### PROBLEMS TO SOLVE:
#1 Using the passage about Aichi Medical University below, answer these questions:
(a) In what year was the college of nursing created?
(b) In what year did the university hospital open?
(c) About how many patients does the Interdisciplinary Pain Centre look after every year?
#2 For each statement, say whether it agrees with the passage about Aichi Medical University below, and quote the words of the passage that decide it.
(a) The university hospital opened in 1980.
(b) Nagakute was raised to city status in 2012.
(c) The Japan University Accreditation Association last accredited the university in 2012.
#3 Reproduce the stretch of the passage about Aichi Medical University below from "Another centre focusses" through "short of doctors.".

### PASSAGE SHOWN:
++++++
Founded in 1971 in Nagakute, a community bordering on the city of Nagoya which attained town status in the same year, Aichi Medical University has grown in parallel with a host community which hosted the Expo 2005 World’s Fair and was raised to city status in 2012.
A graduate school of medicine was created in 1980, followed by the college of nursing in 2000 and a graduate school in the discipline in 2004. Operating with the motto of "Relief, Kindness, Comfort", the university aims to "train brilliant personnel who will shoulder the next century’s medical science and treatment within a productive education and research environment". Among its goals is that as many as possible of its graduating students should continue as researchers.
The university hospital was opened in 1974 and is recognised by Japan’s Ministry of Health, Labour and Welfare as a "Special Function Hospital", delivering areas of advanced treatment.
It has delivered a number of areas of specialisation, with its location in a potential earthquake zone driving the creation in 2014 of a Disaster Medical Care Research Centre, intended not only to be ready for any eventuality in the district but also to innovate and develop broad expertise in the field.
Another centre focusses on neuropathological diseases and the science of aging, while the Interdisciplinary Pain Centre looks after around 7,000 patients every year. The university was commended, when last accredited by the Japan University Accreditation Association in 2013, for community involvement including the work of the pain centre and an agreement since 2012 with the cities of Nagakute and Kitanagoya to support districts which are short of doctors.
++++++
### DATA SHOWN:
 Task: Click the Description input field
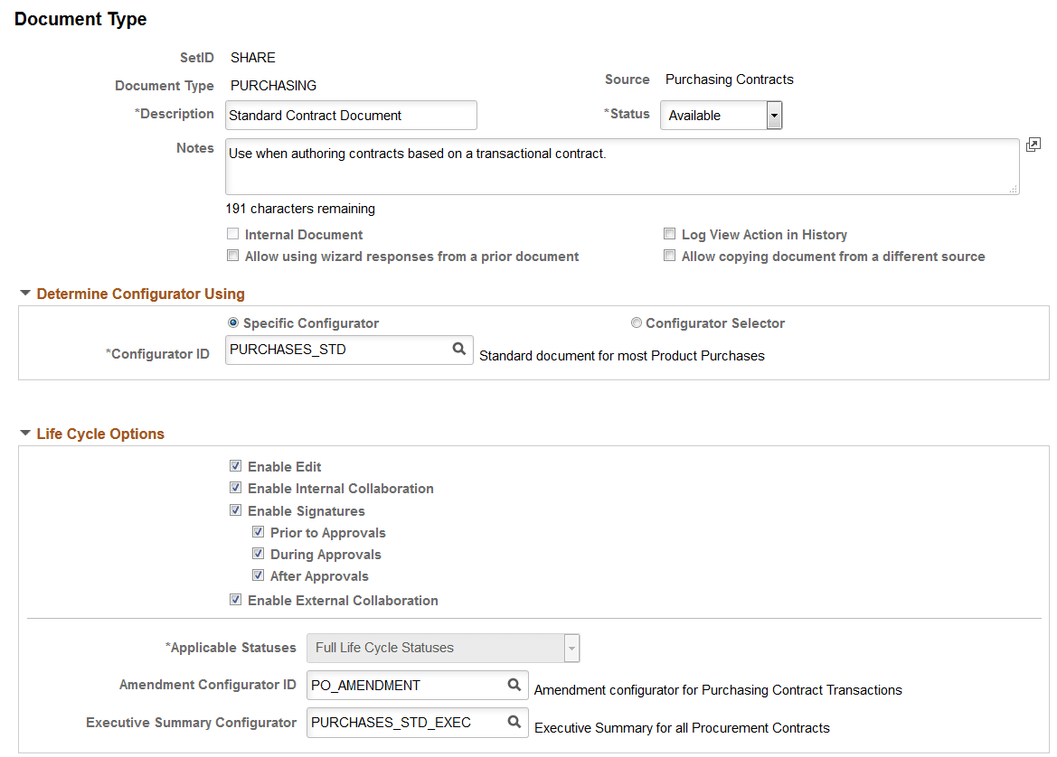pos(351,115)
++++++
### PER-TASK ANSWERS:
#1
(a) 2000
(b) 1974
(c) Around 7,000

#2
(a) No: "The university hospital was opened in 1974"
(b) Yes: "was raised to city status in 2012"
(c) No: "when last accredited by the Japan University Accreditation Association in 2013"

#3
Another centre focusses on neuropathological diseases and the science of aging, while the Interdisciplinary Pain Centre looks after around 7,000 patients every year. The university was commended, when last accredited by the Japan University Accreditation Association in 2013, for community involvement including the work of the pain centre and an agreement since 2012 with the cities of Nagakute and Kitanagoya to support districts which are short of doctors.